Penulis By on 26 March 2010 | No comments

(Catatan kecil dari Rakernas I Jaringan Kota Pusaka Indonesia di Ternate)
      “Suatu saat kelak, bendera sejumlah negara  di dunia akan berkibar di Buton. Buton punya isi perut bumi yang luar biasa banyaknya, tapi semuanya akan muncul jika negeri ini dipimpin oleh orang-orang amanah dan direstui leluhur ” inilah kalimat-kalimat pendek yang banyak terekam dalam memori kolektif orang Buton, dimanapun dia berada.
    Kalimat ini seolah menjadi pesan hidup orang Buton dalam menapaki perjalanan hidupnya. Kalimat-kalimat ini pun lalu menjelma menjadi dorongan hidup (spirit of life) untuk membuktikan eksistensi manusia Buton, sebagai manusia berbudaya, dan manusia yang patuh dan tunduk dengan norma-norma kehidupan. Lebih dari itu, manusia Buton dimanapun dia berada, punya spirit ‘Kabarakatina Wolio’ yang bisa diartikan sebagai berkah tanah Buton. Sehingga kemanapun orang Buton hidup, tak pernah ragu dalam menjalani kehidupan sepanjang masih mengingat negeri leluhurnya.

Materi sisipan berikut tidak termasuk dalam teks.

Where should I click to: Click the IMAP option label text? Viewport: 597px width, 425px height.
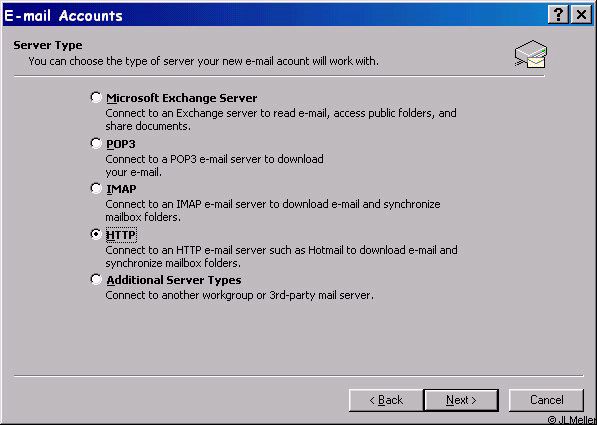tap(121, 189)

      Saya banyak berbincang dengan orang Buton di rantau. Di Ternate misalnya, di negeri yang punya ikatan cultural dengan Buton masa lalu itu, banyak orang Buton bertanya, “Kapan bendera-bendera itu bakal berkibar?. Pertanyaan itu seolah memaksa alur pikiran saya untuk mengakui, bila benar suatu saat kelak Buton akan menjadi perhatian bangsa-bangsa lain di dunia.

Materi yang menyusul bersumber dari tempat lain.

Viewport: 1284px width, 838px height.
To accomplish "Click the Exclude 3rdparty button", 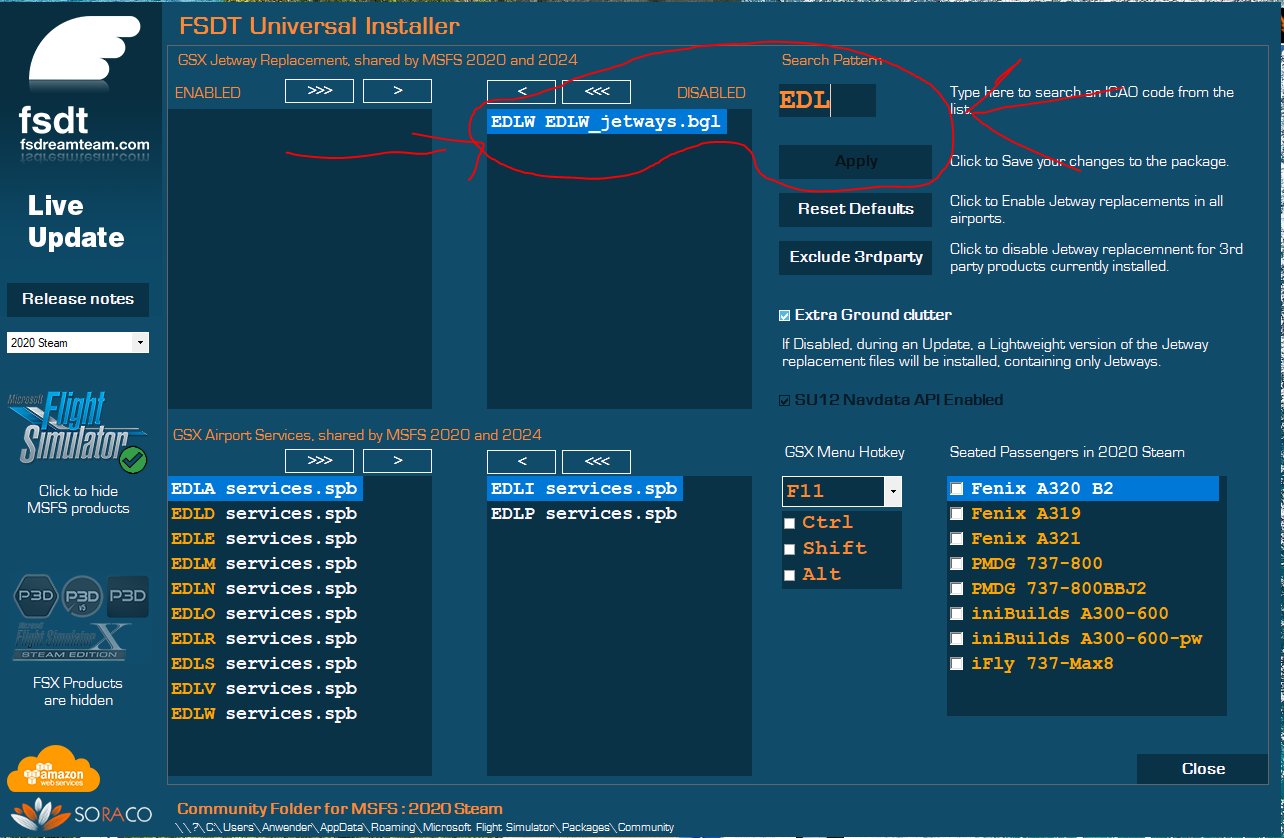I will (x=855, y=257).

      Pertanyaan-pertanyaan itu semakin mengemuka dengan masuknya Kota Baubau (atau Wolio) sebagai salah satu diantara 32 kota di Indonesia yang menyandang predikat ‘Kota Pusaka’. Sebuah predikat yang menurut para sejarawan yang hadir dalam Rakernas Jaringan Kota Pusaka Indonesia (JKPI) sebagai kota yang diprediksi bakal menjadi perhatian publik dunia. Pertanyaannya, apakah Baubau akan menjadi Kota Pusaka di dunia? Lalu kapan?
      Kini rintisannya dimulai. Kota Baubau semakin kesohor diantara kota pusaka lainnya di Indonesia sebagai kota yang memiliki benteng terluas di dunia. Ini juga tidak dibantah para walikota yang hadir di Rakernas JKPI.

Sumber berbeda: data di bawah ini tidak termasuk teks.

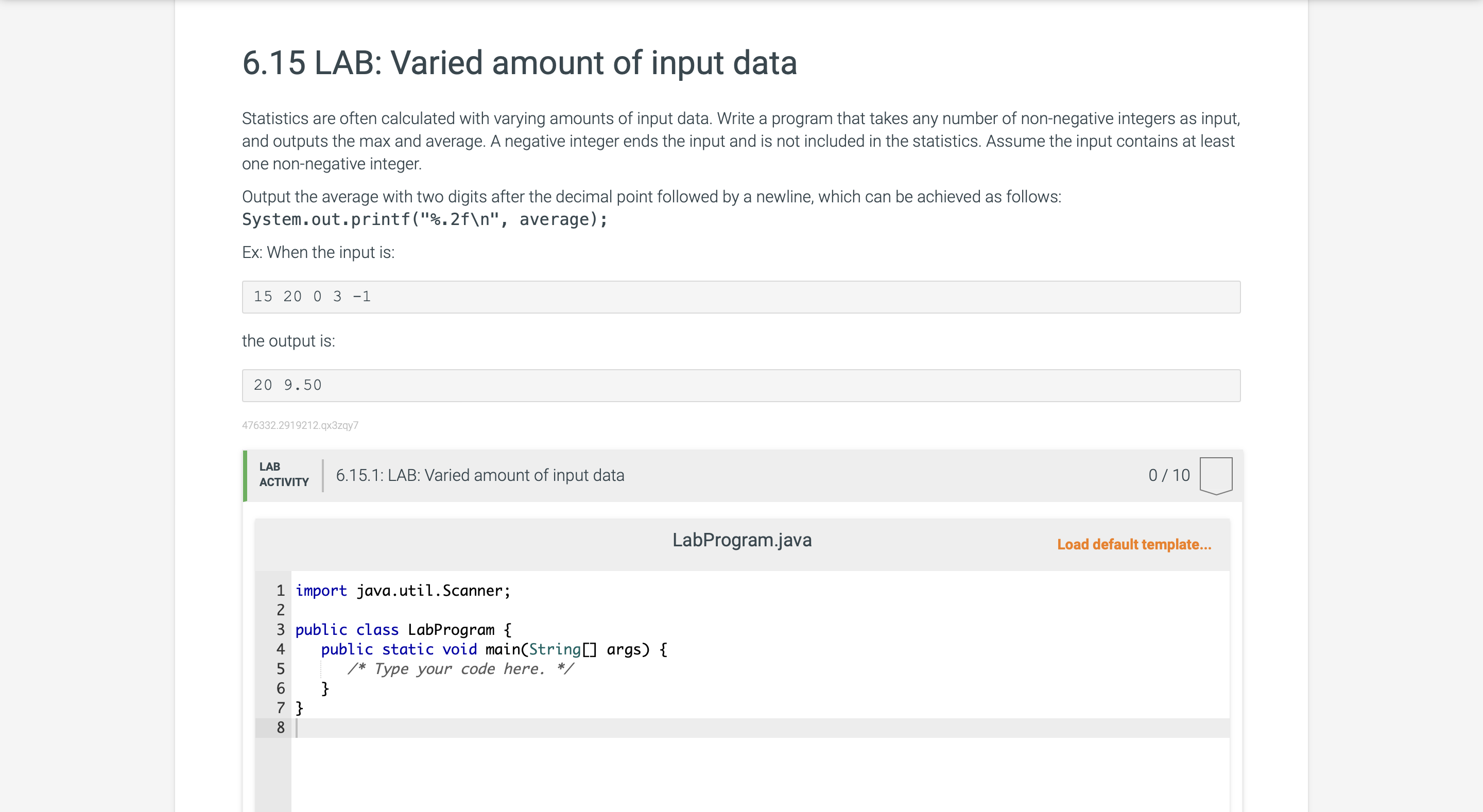Click the 'public class LabProgram' line
The image size is (1483, 812).
[404, 630]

      Sebagai ilustrasi, dalam tour menjelajahi Kota Ternate, pemandu menjelaskan keberadaan cagar budaya Fort Oranje, sebuah kastil peninggalan VOC. Dijelaskan, kalau kastil ini sebagai benteng terluas di dunia. Mendengar hal itu, Walikota Ternate Syamsir Andili langsung membantahnya. “Bukan, benteng terluas di dunia itu adanya di Baubau, kita punya itu masuk sebagai salah satu yang terbesar” katanya.
      Pemandu langsung terdiam. Walikota Bengkulu, Ahmad Kanedi (Bang Ken) yang juga memiliki Benteng Marllbrouhg, menoleh ke Walikota Baubau Amirul Tamim. Bang Ken menimpali dan berkata. “Kalau begitu Baubau bukan lagi pusaka Indonesia, tapi pusaka dunia” katanya serius. Walikota Baubau tersenyum kecil mengangguk. Pengakuan dua walikota ini juga mengemuka dalam sesi Rakernas. Pertanda langkah maju Baubau menuju kota pusaka dunia bakal terbuka mulus.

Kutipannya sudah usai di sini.